Copy the entries below verbatim, starting at the line with "Click the count" and continuing through the line with "Action: click(633, 69)", including both of those lines.

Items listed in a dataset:
_ _ _ _

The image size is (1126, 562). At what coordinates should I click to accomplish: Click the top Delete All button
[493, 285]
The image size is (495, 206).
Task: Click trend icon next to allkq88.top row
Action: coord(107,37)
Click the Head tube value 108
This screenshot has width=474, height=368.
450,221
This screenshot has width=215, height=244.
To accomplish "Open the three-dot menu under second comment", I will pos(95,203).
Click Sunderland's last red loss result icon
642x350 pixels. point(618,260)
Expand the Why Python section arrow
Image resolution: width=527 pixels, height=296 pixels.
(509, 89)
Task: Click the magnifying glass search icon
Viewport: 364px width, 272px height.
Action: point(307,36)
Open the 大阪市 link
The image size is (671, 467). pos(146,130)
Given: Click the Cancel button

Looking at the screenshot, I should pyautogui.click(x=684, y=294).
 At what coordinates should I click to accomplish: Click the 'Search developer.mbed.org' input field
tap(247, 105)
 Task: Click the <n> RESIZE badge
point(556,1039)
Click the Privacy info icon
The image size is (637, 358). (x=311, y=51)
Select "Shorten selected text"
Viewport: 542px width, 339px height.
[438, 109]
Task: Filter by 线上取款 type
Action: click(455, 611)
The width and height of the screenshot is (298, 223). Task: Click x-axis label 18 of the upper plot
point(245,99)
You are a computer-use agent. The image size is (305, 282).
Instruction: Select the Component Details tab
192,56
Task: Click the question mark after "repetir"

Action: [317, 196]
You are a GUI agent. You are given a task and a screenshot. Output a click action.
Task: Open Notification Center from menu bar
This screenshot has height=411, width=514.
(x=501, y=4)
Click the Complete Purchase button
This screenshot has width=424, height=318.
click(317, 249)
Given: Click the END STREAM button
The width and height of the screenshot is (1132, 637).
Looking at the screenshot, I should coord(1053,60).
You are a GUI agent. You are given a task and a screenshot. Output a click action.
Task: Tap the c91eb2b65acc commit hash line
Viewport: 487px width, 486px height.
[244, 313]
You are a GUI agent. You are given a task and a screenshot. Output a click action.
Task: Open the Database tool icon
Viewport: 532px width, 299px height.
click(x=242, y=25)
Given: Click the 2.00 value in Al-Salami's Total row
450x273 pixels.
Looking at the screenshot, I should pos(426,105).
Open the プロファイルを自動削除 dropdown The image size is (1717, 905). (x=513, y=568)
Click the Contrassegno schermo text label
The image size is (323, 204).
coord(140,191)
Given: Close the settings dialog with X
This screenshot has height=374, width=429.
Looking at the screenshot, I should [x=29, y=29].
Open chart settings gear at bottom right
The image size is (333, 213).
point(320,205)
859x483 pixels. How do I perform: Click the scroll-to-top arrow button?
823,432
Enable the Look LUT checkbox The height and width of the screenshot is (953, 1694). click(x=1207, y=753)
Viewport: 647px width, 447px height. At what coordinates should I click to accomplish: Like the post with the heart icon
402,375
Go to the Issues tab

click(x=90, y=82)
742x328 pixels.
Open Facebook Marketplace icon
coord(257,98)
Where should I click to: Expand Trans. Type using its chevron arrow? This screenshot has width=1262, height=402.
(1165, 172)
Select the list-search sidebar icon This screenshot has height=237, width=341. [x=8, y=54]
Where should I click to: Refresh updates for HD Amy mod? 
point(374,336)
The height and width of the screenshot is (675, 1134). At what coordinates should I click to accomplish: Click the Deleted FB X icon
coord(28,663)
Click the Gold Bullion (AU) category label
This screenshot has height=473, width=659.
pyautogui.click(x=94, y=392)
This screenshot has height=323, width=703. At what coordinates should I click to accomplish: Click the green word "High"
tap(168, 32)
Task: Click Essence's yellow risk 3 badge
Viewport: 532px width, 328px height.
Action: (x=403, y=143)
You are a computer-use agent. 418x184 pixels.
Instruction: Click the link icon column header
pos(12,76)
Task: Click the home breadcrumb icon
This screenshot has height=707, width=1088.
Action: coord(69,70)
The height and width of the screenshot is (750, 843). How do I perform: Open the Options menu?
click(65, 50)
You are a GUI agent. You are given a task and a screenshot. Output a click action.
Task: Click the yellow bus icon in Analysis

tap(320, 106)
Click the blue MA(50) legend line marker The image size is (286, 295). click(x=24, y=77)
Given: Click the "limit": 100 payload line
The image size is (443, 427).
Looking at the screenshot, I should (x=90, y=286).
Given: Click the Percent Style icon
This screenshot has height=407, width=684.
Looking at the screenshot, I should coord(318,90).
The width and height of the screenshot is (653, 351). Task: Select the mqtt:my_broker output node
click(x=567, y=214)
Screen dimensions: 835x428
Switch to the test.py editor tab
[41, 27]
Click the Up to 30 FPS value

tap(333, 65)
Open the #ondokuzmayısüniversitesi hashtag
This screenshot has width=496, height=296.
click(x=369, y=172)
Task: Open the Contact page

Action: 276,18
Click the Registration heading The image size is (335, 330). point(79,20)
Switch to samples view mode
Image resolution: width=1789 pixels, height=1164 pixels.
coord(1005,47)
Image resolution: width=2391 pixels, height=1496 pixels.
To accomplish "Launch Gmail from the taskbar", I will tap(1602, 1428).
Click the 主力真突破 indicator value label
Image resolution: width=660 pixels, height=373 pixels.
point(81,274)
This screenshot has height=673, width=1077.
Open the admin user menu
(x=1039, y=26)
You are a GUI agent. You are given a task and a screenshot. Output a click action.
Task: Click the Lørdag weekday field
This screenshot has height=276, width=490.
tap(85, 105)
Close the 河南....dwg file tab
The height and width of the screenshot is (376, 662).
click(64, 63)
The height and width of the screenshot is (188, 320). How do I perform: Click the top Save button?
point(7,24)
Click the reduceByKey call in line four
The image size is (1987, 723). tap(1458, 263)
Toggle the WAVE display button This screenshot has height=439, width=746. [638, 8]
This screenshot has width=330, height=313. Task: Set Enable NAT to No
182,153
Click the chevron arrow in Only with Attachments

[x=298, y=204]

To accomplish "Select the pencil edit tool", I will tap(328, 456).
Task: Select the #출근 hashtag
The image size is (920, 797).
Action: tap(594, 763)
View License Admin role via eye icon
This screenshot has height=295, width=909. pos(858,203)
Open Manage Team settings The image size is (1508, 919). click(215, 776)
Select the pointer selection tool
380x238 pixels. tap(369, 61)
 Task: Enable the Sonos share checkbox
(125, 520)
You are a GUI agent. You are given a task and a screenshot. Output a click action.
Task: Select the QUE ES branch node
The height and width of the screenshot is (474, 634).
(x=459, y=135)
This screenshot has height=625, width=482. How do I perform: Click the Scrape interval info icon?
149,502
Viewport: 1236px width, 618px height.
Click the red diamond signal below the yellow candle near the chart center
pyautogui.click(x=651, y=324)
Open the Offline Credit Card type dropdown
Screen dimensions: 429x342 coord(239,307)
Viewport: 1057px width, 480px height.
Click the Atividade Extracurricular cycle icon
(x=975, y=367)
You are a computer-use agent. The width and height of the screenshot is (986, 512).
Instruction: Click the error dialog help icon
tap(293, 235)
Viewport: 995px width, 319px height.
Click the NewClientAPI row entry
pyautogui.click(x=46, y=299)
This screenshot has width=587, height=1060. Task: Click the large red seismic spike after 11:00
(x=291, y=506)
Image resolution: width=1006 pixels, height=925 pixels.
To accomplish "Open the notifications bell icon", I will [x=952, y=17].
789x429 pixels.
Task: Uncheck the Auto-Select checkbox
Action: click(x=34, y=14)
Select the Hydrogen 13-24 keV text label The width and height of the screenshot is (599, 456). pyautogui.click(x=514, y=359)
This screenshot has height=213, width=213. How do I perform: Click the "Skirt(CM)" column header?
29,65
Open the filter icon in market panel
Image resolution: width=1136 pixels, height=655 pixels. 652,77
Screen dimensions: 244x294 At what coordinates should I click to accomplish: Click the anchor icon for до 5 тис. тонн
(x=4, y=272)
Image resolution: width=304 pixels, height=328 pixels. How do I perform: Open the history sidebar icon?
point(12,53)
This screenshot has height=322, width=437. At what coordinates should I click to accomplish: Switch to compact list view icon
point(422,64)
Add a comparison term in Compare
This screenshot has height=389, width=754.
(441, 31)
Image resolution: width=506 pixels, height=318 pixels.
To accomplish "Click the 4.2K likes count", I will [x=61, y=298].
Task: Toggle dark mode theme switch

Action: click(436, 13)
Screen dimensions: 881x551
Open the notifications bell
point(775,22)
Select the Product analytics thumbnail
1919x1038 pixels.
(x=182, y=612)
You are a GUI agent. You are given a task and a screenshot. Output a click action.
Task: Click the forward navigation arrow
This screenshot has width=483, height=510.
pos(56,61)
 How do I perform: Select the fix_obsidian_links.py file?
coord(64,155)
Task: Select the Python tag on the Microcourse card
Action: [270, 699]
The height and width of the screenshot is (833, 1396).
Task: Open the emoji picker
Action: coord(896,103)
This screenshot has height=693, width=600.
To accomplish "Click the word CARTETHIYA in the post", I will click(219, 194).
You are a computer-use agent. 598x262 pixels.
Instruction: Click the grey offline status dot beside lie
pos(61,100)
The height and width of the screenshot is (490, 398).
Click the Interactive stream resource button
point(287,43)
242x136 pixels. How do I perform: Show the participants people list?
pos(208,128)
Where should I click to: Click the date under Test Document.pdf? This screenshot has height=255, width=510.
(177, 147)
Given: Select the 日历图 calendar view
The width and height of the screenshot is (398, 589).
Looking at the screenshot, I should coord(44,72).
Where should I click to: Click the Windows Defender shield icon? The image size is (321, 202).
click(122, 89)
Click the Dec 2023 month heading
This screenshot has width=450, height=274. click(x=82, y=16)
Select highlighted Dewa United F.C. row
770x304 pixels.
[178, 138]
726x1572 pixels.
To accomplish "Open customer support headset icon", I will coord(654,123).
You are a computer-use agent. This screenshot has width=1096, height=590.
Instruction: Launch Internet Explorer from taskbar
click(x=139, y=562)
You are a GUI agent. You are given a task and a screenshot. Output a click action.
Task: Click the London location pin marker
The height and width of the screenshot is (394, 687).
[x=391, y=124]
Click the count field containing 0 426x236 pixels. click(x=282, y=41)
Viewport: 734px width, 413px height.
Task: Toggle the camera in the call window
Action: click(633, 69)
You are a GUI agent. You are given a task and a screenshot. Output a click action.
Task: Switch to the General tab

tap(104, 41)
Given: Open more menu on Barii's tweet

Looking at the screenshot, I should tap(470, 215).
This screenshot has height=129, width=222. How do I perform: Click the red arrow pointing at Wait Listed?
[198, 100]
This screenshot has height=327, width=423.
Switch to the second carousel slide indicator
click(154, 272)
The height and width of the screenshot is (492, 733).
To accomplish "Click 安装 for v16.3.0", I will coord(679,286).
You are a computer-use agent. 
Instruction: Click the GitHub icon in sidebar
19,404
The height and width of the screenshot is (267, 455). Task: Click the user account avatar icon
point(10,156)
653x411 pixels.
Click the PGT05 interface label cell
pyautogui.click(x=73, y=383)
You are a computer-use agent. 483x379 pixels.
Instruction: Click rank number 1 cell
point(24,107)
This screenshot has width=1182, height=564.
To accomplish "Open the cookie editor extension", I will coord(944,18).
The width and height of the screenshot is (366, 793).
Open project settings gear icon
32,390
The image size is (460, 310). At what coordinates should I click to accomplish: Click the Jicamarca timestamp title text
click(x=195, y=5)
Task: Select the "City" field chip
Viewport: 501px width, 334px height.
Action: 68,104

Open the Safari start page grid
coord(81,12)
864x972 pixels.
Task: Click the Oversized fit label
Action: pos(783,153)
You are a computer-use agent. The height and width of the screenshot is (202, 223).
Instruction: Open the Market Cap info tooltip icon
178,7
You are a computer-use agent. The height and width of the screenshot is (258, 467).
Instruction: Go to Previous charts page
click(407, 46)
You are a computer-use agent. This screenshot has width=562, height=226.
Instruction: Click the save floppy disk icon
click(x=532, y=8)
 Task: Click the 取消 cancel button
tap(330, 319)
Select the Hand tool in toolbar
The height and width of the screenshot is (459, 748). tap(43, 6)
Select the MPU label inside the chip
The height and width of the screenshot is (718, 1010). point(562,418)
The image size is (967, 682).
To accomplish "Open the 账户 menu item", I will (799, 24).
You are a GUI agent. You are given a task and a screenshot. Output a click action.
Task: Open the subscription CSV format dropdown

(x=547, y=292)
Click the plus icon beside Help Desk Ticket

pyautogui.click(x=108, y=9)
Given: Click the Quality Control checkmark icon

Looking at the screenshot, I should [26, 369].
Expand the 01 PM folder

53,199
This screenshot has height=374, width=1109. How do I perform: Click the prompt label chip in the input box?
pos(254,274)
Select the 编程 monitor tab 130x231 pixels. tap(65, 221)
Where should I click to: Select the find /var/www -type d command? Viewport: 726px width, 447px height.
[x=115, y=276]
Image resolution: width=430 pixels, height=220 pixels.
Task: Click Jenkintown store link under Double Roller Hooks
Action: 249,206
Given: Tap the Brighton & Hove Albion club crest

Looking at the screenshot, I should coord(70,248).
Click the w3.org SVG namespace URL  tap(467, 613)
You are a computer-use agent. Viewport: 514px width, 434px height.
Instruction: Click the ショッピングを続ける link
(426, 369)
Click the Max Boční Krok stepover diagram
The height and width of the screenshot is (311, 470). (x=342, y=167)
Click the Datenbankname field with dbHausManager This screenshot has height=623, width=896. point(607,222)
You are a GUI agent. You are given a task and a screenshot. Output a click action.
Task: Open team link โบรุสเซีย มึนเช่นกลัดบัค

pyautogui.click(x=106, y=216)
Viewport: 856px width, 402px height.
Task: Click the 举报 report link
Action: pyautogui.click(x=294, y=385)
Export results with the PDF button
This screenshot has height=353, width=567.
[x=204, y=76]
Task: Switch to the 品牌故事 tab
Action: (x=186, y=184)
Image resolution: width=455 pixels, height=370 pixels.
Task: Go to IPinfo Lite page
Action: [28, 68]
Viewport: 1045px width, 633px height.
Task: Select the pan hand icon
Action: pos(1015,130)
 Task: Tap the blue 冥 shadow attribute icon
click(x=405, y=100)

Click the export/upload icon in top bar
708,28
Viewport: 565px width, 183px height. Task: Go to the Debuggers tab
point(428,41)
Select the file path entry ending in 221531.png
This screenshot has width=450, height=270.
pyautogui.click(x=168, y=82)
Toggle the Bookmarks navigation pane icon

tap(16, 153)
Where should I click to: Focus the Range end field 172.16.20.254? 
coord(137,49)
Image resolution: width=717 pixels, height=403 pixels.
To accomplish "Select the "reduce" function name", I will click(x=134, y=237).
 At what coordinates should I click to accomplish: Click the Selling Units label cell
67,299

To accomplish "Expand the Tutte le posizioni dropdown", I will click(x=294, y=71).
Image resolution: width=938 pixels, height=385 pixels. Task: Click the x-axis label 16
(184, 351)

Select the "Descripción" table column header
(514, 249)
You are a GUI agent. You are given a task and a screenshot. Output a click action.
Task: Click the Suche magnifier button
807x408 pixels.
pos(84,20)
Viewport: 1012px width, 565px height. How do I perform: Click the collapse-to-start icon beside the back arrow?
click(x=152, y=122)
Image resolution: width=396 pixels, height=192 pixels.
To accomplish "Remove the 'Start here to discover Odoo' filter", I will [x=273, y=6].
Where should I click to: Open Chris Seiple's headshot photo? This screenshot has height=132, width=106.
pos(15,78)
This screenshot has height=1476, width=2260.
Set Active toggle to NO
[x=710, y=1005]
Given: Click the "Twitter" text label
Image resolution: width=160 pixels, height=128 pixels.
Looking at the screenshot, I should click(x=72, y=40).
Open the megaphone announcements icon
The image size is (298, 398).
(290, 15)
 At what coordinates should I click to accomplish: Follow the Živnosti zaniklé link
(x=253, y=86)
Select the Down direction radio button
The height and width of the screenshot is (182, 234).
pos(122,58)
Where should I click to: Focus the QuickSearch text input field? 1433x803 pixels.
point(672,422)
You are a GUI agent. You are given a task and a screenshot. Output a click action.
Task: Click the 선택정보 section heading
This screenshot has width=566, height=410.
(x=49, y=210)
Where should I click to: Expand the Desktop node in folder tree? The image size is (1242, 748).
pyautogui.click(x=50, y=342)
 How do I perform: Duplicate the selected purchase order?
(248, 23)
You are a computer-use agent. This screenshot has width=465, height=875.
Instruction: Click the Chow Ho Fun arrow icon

_ _ _ _

### Response for this exercise
Click the count field containing 0 426x236 pixels. click(x=282, y=41)
Viewport: 734px width, 413px height.
Task: Toggle the camera in the call window
Action: click(633, 69)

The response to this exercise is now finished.